Southampton Press / Opinion / Letters / 2353314
Apr 28, 2025

Come Together

Hampton Bays is the embodiment of the “Cheers” theme song: It’s a place “where everybody knows your name.” If I describe Hampton Bays to someone not from here, it’s compared to Stars Hollow in “Gilmore Girls” or a small town you see in a Hallmark Christmas movie. But, as Bob Dylan said, the times, they are a-changing.

We are a small hamlet with a big heart. When one of us is suffering, we rally together. When one of us succeeds, we all succeed. This is what makes Hampton Bays so special. The people and the community here care so much for one another and want more than anything to have this town what it used to be.

The future of this town has created a lot of stirs. There have been tension, arguments and dividing views. There’s a fear of overcrowding. There’s anger about traffic. There’s worry about taxes and cost of living.

The reality is, those are issues we currently have. There are more people here than before. There is way more traffic than ever. The cost of living here is enormously unrealistic.

So, what can be done?

I hear people say there is nothing to do here. I have seen parents and grandparents wish their children and grandchildren would be able to afford to stay. The complaints about traffic, we all know. At the end of the day, we all want the same thing: to keep Hampton Bays the loving, vibrant small town that it is.

Sure, those reading this may be saying to themselves, “But we have beaches and restaurants!” And it’s true — we have beautiful beaches. We probably have the most waterfront restaurants in the Hamptons. That’s what makes Hampton Bays a destination. I want to keep Hampton Bays a community.

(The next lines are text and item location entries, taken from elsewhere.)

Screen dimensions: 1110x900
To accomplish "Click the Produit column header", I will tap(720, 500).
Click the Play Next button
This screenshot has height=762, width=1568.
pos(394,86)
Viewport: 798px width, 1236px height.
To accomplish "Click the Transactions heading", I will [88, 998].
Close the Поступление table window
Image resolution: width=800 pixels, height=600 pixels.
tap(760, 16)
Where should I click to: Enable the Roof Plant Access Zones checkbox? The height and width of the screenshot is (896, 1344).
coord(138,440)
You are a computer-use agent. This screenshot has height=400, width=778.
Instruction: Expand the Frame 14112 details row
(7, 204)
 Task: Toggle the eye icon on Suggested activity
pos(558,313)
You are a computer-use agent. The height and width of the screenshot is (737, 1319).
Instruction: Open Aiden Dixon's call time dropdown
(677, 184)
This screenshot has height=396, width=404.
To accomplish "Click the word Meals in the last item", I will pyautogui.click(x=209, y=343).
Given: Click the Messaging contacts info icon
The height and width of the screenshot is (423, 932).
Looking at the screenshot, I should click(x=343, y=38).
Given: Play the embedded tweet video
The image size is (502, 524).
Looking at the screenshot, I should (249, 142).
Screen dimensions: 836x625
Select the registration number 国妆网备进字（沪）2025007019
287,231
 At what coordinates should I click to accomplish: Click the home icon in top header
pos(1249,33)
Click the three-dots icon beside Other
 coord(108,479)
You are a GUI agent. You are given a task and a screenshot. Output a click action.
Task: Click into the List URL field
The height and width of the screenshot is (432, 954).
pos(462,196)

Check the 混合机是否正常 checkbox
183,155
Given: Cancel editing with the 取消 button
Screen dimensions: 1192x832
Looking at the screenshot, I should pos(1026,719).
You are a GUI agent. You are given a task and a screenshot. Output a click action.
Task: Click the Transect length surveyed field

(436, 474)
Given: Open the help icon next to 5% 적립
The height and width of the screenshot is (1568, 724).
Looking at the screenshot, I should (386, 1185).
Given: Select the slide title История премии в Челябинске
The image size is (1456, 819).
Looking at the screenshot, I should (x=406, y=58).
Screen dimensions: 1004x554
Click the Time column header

I am not here to advocate for any one idea over another. What I am asking is to come together as the community I know and love and seek the same goal we all have. Let’s work together instead of apart.

Being able to go for a run down a road where someone I know lives in case something happens, saying hi to people in the grocery store, small talk at Hampton Coffee Company — that is my Hampton Bays. But that’s all changing. There are fewer people I know. The “Cheers” song is ending.

What I am simply trying to say is that I love this town and everyone in it. I ask that we do not divide ourselves, since we are all seeking the same goal. We want Hampton Bays to be a place that my generation, your kids’ generation, your grandkids’ generation, and you yourselves can afford and want to live. #WeAreHB.